▶ **EXERCISE OBJECTIVE**: Please pull out and copy every line of the records below that contains the word "image".

▶ **PROVIDED RECORDS**:
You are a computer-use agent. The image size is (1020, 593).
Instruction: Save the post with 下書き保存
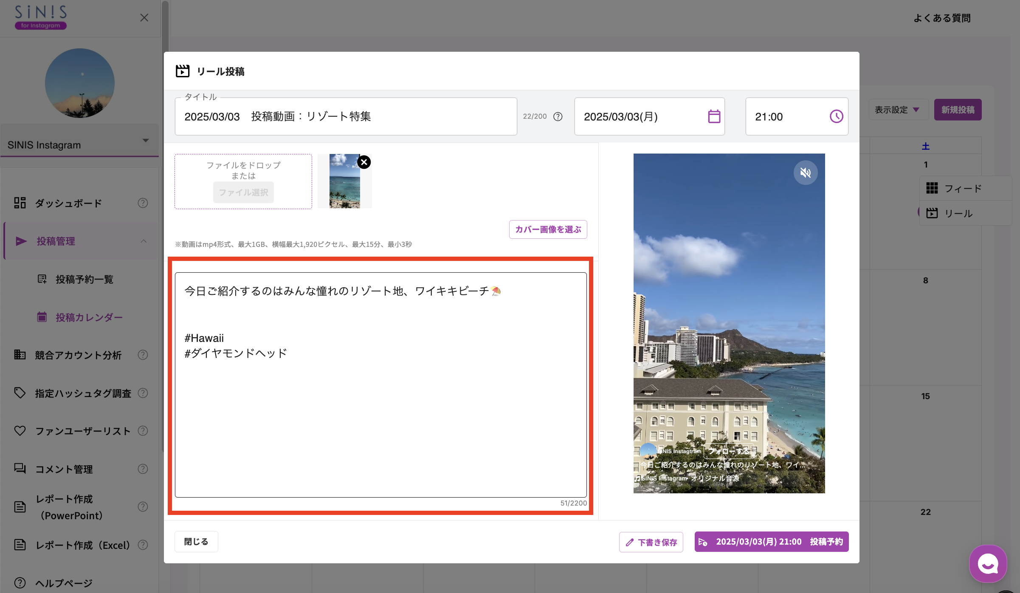pos(651,542)
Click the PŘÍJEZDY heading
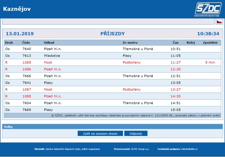 click(113, 33)
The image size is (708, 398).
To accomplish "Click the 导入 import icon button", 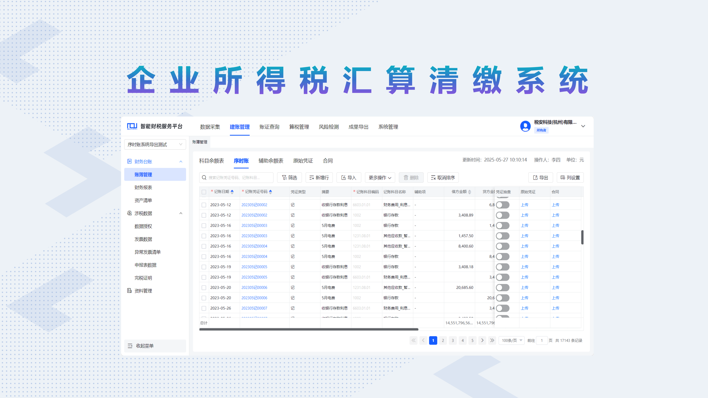I will coord(343,178).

▶ **SOLUTION**:
You are a computer-use agent. The image size is (1020, 593).
The image size is (708, 398).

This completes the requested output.